* **WHAT YOU WILL DO**:
For this listing, report how many lines contain the string "gear", using only a number.

* **EXTRACTED MATERIAL**:
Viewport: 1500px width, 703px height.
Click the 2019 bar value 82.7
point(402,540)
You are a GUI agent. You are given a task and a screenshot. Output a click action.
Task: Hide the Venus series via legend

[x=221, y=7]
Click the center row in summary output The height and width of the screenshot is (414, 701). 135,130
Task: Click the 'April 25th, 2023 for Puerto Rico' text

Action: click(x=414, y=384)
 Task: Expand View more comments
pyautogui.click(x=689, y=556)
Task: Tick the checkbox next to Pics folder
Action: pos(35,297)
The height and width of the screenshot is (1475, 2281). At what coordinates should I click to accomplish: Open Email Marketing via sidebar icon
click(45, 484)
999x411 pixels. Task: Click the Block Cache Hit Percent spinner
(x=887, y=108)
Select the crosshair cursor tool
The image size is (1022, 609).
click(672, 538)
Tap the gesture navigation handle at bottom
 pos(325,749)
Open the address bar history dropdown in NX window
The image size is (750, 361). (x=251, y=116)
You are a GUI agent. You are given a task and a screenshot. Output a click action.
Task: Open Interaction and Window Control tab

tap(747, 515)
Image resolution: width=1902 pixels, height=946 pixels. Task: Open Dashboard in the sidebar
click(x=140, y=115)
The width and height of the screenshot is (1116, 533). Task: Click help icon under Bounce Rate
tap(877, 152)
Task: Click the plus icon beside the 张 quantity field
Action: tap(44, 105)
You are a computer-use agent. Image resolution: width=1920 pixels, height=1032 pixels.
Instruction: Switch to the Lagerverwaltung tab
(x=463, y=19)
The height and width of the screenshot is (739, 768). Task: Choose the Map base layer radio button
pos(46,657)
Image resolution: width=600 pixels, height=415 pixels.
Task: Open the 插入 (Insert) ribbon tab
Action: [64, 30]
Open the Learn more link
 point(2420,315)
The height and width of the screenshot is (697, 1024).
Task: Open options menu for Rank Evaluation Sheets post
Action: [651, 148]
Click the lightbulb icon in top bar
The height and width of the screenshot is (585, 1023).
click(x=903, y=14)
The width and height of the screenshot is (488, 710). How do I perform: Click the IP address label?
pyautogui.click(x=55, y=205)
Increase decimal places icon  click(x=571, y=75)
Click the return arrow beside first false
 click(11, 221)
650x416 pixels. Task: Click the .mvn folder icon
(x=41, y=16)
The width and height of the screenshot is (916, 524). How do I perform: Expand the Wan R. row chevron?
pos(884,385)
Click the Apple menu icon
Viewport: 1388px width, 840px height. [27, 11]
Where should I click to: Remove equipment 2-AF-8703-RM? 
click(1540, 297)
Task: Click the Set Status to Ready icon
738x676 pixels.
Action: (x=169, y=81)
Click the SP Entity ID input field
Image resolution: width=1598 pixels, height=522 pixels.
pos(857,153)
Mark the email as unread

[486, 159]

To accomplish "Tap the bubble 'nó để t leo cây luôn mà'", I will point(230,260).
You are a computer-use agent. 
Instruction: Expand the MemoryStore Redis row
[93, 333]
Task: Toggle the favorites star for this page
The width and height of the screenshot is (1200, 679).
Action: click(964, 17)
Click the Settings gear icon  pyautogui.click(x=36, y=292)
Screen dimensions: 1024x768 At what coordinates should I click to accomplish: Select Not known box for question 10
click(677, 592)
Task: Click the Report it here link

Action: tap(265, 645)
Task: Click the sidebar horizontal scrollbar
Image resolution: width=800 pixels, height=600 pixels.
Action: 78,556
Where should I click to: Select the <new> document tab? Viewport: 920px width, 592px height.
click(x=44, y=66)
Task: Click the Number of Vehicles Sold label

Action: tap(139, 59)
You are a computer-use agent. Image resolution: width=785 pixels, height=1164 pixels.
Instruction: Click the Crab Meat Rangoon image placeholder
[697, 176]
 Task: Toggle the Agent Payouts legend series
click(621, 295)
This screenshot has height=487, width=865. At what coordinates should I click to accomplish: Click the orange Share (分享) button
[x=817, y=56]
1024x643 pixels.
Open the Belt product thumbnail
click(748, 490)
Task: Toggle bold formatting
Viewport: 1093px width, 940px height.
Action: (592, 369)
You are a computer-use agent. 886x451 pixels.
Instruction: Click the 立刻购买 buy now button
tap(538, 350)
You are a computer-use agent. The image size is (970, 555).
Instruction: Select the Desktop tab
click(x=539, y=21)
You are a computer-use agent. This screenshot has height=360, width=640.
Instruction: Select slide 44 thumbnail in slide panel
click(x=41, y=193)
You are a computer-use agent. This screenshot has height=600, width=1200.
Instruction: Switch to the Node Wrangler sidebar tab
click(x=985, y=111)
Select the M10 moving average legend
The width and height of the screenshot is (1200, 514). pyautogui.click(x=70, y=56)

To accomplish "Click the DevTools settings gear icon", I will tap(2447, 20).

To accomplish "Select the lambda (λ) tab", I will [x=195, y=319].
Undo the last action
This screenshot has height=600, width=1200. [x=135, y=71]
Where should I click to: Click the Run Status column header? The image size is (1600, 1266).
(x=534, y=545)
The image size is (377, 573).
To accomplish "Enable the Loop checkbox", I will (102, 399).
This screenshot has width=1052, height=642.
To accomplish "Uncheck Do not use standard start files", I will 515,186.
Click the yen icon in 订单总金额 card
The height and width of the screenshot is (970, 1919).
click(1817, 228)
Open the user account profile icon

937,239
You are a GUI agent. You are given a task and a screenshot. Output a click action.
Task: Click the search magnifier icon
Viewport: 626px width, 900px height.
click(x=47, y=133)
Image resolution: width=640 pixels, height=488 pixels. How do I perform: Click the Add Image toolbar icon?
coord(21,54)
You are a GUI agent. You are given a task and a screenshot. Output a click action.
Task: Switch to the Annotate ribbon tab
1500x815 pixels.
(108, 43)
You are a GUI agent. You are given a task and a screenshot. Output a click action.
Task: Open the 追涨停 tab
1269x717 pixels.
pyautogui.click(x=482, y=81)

* **COMPLETED EXERCISE**:
2